We have configured new Linux hosts to run in a VMWare environment. We have 1 VM running on a single ESX host. The HP Linux server has 4 sockets with 10 cores/socket for a total of 40 CPU's.
The test is to connect to a database running on the new server, remotely using (-db, -H, -S) to the same database in a loop the connection should be made in less than 50 milliseconds. All that is being done, is to do a native Progress ABL connect -db (dbname) -H (IP Address) and -S (port number), and record the elapsed time before and after the connection.
When we configure the host to run with 1 socket and 8 CPU's, for a total of 8 cores, the database acts normal and most connections are within 25-35 milliseconds.
When we change the configuration to 4 sockets and 8 CPU's, for a total of 32, the same exact causes the connection to pause, for various times, from 8 seconds to sometimes over 2 minutes.
Working with VMWare and Progress on this issue, it was determined that we try a different network driver. We were using vmxnet3, and tried using e1000. The e1000 driver worked, and eliminated the pause completely.
We were contacted by Progress that we should be using vmxnet3, and VMWare is stating that e1000 driver is old and should be using vmxnet3 as well.
So my question, has anyone run into this issue? Is anyone running with VMWare, with vmxnet3 network driver, over multiple sockets? Has anyone tested doing a remote database connection to determine if there have been any pauses in connecting?
We discussed 6.5 vs. 6.7 and we decided to go to 6.5. We rarely go bleeding edge...
So we installed 6.5 and did the test with vmxnet3, and it worked flawlessly... The issue is gone..
I forgot to ask this, but - how does/did VMware explain the difference between vmxnet3 vs e1000 and what did they say about the cause of vmxnet3 being 'slow on connect' ?
hahahahahaha!!! Classic! Same application does exactly the same thing. Only diff is a vmware change. Of course they said it was an application problem.
> They said it was an application problem.
And that's IT ? And that's been accepted ??
Their mantra is that they have no control over or exposure to what happens inside a VM and that we need to prove to them that we are not the problem.
I think the fact that switching the adapters makes a difference has proved it already, but that does not help Rob here. (I mean if we'd start acting like them, them being VMware and pointing fingers instead of actually trying to figure out something). I suppose the proof would be install to Linux on the same bare metal where the ESX host is and redo the same test. I have kicked off the connect/disconnect code 2 hours ago and leaving it overnight, but from my previous (albeit quick) tests - using ESX 6.0 and 6.7 I saw no hiccups.
Thanks for the update, Rob. I have run 12 hours of your code against 6.7 - no dice seeing the problem. Same test will run against 6.0 later today overnight, it is only CPU time after all :)
I would be very interested to know what does/would VMware say about 6.5 correcting the issue :)
<BIG SMILE> !!
Great news Rob.
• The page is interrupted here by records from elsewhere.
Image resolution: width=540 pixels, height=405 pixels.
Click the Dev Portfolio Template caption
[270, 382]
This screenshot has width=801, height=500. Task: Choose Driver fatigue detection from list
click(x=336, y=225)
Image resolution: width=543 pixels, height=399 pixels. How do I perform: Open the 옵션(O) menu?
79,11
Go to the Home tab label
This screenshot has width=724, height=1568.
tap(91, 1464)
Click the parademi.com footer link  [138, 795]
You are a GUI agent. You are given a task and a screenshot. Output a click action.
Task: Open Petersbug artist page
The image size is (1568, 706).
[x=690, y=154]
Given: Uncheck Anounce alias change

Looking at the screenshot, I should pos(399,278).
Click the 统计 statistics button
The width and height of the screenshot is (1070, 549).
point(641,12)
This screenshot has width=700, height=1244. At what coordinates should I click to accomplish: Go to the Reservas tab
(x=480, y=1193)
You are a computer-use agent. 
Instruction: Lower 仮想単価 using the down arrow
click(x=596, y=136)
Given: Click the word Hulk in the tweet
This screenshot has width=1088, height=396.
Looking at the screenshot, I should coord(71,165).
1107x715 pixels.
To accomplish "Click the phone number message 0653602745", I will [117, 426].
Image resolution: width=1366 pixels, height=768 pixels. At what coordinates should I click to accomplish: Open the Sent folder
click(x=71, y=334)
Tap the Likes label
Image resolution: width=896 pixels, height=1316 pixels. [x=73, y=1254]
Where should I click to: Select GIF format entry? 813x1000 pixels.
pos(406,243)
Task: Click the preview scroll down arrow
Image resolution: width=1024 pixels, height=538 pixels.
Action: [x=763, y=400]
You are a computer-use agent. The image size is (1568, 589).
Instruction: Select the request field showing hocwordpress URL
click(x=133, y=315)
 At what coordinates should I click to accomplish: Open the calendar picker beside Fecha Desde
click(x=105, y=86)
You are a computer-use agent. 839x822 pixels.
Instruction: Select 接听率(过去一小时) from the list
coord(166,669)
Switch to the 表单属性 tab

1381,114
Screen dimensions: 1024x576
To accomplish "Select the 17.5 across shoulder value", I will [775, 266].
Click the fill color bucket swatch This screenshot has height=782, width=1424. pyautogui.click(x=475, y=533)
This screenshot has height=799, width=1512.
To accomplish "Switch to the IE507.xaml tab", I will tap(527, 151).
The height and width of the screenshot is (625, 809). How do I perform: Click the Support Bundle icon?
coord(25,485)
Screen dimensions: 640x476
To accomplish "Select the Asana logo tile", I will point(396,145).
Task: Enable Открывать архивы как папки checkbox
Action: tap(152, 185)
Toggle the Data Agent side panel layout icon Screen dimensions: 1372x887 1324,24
Not just for you, but for all of us out here who support customers with these configurations.
The next thing to do is download ProTop and run some of the built-in benchmark tests to compare your new server to your old server. Better yet, install ProTop on the old server so that we can gather some historical metrics. That way when you go live, we can quickly and easily compare before and after.
Ping me offline if you're interested.
Sigh Paul. And such a nice technical thread this was ... .:p :-D
Hey hey hey! The benchmark tests are free. And short-term historical metrics are free, too. You only have to pay if you want access to alerting and long-term historical metrics.
I am asking that question to them... I will post the reply.
Hi Rob, are we now agreed that this wasn't a Progress issue?